Preparing this edition of four romances from the thirteenth and fourteenth centuries has produced its own adventures — including journeys by sea, car, subway, and bus, the perils of snow, and the languid haze of summer. Through all these peregrinations both earthly and editorial, we have relied on the help of numerous colleagues, students, friends, and family members.

In the first place, we wish to thank the Consortium for the Teaching of the Middle Ages and all its supervisory members for their help and encouragement. Special thanks go to our friends at the Robbins Library, particularly Russell A. Peck for setting an editorial standard requiring the best we had to give; Alan Lupack, Curator for providing often obscure research materials and for his careful reading of the manuscript; Karen Saupe, who as assistant editor of METS in its early days proved herself invaluable as troubleshooter, whether giving technical advice about Word Perfect, double-checking references on baffling place names, or providing careful editorial scrutiny. So too do we wish to thank Dong Choon Lee, for his help checking texts against photocopies of the manuscripts, and Mara Amster and Jennifer Church, whose many talents have made the camera-ready process infinitely more efficient.

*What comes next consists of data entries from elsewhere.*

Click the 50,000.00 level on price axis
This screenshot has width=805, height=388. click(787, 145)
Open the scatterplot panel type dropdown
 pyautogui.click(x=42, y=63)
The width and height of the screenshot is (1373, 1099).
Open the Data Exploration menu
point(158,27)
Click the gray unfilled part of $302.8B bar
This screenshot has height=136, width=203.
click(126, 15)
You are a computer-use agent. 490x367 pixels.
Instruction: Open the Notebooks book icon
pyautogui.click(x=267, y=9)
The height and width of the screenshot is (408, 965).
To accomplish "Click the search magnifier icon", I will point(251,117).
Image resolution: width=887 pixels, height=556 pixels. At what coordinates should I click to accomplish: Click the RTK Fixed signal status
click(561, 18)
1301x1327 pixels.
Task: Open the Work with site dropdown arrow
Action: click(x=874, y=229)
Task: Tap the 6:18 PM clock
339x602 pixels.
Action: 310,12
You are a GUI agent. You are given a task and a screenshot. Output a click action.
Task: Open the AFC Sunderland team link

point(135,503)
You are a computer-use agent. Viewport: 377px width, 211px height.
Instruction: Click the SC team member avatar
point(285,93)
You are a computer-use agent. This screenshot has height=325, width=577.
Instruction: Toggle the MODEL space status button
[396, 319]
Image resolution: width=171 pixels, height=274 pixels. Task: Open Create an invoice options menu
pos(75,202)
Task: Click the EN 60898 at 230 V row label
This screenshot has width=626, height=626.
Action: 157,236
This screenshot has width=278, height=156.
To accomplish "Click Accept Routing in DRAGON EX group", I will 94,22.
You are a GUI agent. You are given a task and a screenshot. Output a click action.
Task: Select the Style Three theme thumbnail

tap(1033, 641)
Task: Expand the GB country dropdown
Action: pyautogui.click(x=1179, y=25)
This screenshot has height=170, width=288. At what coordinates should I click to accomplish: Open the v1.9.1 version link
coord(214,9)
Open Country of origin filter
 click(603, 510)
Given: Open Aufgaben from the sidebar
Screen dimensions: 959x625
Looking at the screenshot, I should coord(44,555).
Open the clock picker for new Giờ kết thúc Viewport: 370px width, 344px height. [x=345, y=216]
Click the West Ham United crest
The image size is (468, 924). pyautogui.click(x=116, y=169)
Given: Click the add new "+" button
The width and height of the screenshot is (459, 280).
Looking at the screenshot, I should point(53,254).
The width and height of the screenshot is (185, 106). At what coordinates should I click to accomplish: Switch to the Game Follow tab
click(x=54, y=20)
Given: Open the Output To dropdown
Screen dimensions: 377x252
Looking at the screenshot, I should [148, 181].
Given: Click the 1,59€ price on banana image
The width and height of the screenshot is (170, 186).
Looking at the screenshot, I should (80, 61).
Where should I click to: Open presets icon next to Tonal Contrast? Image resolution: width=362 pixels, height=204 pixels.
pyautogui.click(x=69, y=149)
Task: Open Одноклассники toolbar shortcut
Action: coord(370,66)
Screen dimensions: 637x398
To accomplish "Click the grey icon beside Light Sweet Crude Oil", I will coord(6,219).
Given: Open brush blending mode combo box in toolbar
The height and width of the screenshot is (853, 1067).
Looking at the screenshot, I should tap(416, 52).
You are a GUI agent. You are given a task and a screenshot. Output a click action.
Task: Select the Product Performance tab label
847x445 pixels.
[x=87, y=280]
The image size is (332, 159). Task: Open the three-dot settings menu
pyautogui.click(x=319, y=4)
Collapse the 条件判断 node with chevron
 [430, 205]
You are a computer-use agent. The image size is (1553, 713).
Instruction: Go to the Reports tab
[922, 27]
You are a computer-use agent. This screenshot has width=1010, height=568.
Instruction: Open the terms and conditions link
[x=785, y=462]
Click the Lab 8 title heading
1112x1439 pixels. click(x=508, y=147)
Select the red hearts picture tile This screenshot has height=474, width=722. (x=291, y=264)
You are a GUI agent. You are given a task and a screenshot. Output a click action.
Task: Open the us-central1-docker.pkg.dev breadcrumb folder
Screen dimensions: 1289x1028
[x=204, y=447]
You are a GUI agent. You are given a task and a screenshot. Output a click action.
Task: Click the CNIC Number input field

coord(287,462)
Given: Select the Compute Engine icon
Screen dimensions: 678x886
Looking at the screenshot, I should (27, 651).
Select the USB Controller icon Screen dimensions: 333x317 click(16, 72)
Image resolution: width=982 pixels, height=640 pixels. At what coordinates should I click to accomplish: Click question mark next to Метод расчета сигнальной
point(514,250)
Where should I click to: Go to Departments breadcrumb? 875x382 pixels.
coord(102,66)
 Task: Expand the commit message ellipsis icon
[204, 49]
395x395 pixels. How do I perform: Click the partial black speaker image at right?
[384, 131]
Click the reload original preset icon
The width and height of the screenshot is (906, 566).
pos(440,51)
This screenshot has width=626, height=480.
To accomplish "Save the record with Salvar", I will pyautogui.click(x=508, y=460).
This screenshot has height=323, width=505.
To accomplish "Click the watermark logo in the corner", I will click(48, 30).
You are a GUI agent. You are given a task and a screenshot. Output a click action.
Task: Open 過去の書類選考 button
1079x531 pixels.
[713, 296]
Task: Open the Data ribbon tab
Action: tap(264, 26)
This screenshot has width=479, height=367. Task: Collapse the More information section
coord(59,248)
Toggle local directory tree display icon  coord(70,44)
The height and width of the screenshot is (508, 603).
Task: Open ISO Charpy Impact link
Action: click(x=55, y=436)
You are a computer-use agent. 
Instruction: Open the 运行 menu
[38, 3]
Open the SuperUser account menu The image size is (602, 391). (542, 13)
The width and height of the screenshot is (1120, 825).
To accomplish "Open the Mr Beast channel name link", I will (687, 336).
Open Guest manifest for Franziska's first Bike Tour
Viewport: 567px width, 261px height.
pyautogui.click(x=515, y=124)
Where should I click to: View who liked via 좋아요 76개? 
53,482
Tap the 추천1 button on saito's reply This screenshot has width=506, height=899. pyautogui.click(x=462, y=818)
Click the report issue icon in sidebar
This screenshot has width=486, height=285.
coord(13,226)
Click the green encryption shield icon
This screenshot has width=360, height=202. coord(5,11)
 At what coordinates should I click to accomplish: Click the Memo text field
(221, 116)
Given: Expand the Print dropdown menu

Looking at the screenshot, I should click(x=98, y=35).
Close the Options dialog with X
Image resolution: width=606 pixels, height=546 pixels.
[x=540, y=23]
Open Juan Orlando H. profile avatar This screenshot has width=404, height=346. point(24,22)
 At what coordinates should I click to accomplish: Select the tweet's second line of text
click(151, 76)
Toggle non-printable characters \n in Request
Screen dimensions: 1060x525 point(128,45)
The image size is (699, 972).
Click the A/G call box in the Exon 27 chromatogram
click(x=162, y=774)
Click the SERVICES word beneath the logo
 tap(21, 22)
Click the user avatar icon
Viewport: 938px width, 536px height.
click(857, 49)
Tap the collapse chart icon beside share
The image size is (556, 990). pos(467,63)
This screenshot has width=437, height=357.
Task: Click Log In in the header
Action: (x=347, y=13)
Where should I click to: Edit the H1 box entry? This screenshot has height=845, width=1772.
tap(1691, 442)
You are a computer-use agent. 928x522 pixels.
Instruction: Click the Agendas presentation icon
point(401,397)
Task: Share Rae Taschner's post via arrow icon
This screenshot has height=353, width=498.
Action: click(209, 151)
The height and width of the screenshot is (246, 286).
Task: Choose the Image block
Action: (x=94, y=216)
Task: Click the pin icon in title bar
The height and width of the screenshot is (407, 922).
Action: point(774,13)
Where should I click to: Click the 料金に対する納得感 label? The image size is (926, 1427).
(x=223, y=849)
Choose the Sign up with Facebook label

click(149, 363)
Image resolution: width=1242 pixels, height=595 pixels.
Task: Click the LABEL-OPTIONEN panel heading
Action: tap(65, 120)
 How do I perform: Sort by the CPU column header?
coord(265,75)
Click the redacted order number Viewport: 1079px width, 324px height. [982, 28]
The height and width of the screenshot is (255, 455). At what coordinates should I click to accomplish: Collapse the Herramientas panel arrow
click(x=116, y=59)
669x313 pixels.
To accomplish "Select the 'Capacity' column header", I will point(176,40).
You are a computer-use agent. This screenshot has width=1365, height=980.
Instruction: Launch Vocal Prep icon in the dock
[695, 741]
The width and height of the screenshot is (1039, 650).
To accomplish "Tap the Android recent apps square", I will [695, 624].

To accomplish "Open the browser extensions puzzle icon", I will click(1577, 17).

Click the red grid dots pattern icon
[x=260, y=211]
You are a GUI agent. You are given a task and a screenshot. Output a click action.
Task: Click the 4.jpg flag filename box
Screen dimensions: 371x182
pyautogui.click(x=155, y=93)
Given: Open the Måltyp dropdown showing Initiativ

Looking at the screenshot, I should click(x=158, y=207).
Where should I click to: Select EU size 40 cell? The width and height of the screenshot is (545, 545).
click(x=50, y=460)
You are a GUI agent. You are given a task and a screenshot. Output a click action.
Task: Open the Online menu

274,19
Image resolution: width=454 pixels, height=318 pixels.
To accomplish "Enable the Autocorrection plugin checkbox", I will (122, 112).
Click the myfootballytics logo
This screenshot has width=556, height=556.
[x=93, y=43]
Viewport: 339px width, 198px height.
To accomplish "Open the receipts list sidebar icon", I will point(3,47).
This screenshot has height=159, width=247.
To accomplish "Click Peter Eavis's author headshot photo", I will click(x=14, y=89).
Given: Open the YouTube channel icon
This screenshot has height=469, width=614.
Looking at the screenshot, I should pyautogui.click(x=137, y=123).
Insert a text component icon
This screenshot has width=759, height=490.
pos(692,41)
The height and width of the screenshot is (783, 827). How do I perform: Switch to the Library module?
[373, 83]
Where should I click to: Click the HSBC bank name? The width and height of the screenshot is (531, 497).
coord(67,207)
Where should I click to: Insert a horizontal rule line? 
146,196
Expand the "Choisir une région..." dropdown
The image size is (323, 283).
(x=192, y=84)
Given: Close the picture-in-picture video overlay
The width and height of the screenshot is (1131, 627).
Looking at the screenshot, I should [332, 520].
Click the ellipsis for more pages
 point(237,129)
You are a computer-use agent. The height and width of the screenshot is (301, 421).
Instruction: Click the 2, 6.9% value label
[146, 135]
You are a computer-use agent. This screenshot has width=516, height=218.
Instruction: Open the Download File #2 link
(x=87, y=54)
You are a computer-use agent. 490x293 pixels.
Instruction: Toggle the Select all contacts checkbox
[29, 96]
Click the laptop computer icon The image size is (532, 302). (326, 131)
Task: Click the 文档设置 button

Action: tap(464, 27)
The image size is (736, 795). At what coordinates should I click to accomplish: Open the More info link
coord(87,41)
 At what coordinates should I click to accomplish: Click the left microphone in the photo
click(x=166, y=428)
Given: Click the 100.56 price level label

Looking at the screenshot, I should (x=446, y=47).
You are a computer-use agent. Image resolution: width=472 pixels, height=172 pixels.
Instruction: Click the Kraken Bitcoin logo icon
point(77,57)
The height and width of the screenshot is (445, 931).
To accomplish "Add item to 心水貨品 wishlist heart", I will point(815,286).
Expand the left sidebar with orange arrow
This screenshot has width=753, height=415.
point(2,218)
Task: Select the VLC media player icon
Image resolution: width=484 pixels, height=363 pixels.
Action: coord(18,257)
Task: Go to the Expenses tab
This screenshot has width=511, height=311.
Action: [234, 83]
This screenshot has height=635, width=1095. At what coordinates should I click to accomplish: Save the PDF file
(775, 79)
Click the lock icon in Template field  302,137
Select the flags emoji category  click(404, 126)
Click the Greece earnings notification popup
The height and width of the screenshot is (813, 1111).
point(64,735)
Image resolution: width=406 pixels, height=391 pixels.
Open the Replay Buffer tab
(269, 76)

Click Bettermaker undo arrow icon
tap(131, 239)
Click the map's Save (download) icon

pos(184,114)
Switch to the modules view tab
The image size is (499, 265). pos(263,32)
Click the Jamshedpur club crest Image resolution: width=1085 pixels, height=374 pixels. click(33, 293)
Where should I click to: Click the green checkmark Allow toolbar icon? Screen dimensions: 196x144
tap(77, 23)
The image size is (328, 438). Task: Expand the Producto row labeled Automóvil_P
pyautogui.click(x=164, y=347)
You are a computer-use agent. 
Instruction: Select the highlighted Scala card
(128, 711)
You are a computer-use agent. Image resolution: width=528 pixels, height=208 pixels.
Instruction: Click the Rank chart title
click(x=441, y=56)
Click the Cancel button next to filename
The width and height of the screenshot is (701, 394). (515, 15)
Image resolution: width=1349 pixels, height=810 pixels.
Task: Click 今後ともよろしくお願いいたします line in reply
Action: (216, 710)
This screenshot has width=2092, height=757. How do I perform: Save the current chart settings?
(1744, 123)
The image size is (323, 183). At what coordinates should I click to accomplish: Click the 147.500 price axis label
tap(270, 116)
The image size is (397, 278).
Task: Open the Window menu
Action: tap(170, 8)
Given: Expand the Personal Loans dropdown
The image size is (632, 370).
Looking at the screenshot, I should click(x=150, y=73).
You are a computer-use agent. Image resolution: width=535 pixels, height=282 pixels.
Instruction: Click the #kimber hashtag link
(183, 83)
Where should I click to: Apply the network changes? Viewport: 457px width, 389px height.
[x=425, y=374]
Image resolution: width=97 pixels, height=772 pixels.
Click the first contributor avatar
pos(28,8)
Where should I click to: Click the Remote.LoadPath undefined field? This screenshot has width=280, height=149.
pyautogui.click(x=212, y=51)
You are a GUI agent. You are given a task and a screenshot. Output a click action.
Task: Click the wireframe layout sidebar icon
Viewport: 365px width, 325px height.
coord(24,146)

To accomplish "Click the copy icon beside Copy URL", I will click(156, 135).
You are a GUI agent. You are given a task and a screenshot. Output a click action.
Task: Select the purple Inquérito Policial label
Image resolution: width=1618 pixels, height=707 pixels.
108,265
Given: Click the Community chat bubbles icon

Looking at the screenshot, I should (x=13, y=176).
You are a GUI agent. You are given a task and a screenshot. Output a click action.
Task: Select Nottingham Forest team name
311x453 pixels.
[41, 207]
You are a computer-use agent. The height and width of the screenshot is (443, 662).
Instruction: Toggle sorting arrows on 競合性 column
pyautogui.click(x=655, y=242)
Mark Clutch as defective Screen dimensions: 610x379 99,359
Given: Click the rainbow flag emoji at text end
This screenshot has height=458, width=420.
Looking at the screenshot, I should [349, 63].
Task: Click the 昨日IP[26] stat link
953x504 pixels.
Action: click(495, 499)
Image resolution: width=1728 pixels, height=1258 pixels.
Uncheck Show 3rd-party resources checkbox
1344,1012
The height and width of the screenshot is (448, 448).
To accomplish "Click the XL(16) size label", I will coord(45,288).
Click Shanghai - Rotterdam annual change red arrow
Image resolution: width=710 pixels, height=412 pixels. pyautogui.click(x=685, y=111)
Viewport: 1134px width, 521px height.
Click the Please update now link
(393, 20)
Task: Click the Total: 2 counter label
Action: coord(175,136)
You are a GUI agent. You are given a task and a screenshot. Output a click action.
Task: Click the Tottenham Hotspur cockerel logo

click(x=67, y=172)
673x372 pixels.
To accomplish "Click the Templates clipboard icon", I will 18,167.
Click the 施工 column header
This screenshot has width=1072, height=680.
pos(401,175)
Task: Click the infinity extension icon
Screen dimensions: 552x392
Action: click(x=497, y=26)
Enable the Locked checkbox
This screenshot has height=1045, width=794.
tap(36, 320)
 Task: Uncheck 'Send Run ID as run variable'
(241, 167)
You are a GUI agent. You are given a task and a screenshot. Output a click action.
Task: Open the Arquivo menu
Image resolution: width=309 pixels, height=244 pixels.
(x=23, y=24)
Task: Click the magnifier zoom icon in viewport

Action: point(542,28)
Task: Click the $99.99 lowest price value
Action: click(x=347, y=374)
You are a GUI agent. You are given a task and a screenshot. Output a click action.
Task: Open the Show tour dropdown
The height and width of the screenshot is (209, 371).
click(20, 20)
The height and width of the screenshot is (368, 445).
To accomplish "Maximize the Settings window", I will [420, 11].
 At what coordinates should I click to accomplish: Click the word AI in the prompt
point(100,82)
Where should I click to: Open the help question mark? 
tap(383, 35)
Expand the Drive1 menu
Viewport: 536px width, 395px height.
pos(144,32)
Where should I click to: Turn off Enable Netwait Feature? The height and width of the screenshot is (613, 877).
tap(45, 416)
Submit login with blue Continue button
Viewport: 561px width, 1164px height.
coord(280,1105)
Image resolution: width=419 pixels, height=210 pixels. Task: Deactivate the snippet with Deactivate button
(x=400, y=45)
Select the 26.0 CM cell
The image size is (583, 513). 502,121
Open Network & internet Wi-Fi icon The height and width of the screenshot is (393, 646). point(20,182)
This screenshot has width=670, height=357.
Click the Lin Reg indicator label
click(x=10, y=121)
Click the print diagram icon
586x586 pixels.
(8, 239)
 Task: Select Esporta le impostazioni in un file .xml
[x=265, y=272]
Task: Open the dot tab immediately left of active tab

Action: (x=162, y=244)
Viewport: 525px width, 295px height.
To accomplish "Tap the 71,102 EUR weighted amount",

At Geneseo, we were deeply fortunate to have two of our finest undergraduates, Lisa Lucenti and Laura Sythes, read our glosses and notes to provide a student reader’s perspective. Marie Henry and Gail English supported us in many ways from the English Department Office.

We also wish to thank some special people in our lives who intersected with the production of this volume. Sarah Higley provided an insightful reading of an early draft of the general introduction. Graham in particular thanks his sister and brother-in-law, Susan Drake Cumbie and Seán Cumbie, for their hospitality in Georgia and California while he worked on this manuscript, and his cousins, Donnie and Margaret Johnston of Cunningsburgh, Shetland Isles, who provided their American cousin with a quiet sitting room to work in and even iced tea (despite their personal distaste for it) during a working summer in Scotland. Equally gracious was the hospitality of Mrs. Veronica Herzman in Geneseo. Ron would also like to thank Veronica Herzman, though for different reasons: recently a favorite student and earlier his most important teacher. In addition to the usual gang, Ellen, Suzanne, and Edward Herzman, Wes Kennison, and Bill Cook, Ron also thanks two e-mail buddies — Anne Clark Bartlett (who kept telling him how much an edition of Bevis was needed), and Rick Emmerson. Eve wishes to thank daughter Meghan for her cheerful optimism and ongoing contributions to a rich and diversified domestic life.

Finally, we are grateful to the National Endowment for the Humanities, whose support, even in difficult times, has kept the Middle English Texts Series alive.